3 replies to this topic

[vinny]

Hi all,
I'm new to this forum. thanks for this great resource.
I'm working on dna methylation and after repeated trials my pcr doesnt work. I am using chemicon kit. I am using the dna extracted from the fresh tissue samples.

the wild type unmodified dna samples work good but the modified dna with the methylation specific primers doesnt work.

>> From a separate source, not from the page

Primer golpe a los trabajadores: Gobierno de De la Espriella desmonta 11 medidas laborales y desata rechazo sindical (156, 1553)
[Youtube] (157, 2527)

one thing I noticed is the purity ratios on the spectrometer reading are shown as 20  and sometimes 30. its wiered.
can anyone suggest the best purification method and is it better to purify before or after midification.

appreciate ur help.
thanks.
vinny

Edited by pcrman, 11 October 2004 - 09:40 PM.

[pcrman]

Hi Vinny,

You said you are using Chemicon kit, that is the CpGenome DNA mod kit, right? There are purification reagents coming with the kit. After you finish the protocol, your DNA is purified and ready for PCR with good recovery.  

Quote

one thing I noticed is the purity ratios on the spectrometer reading are shown as 20 and sometimes 30.

What is purity ratios, 280/260? What solution did you use to resuspend your DNA at the last step of modification?

[vinny]

thank you pcrman
yes ur right .iam using the cpGenome modification kit.iam resuspending the dna in TE buffer as recomended. 25 ul for 1ug of starting dna. the purity ratio iam talking about is 260/280.I think there must be something wrong with the machine .
what is the yield you usually get when u use 1ug of DNA.
after talking to the tech support he suggested using reagent 4 .so iam trying that today.let u know of the results soon.
thank you

[pcrman]

You didn't use reagent IV? You should have used it which is some type of carrier probably glycogen.

We don't measure the purity or concentration after modification because it is unnecessary. According to the manual of the kit, 1 ug of starting DNA will yield 40 ng/L modified DNA that is enough for 20 PCRs (use 2 ul of the modified DNA in a 20 ul of PCR reaction).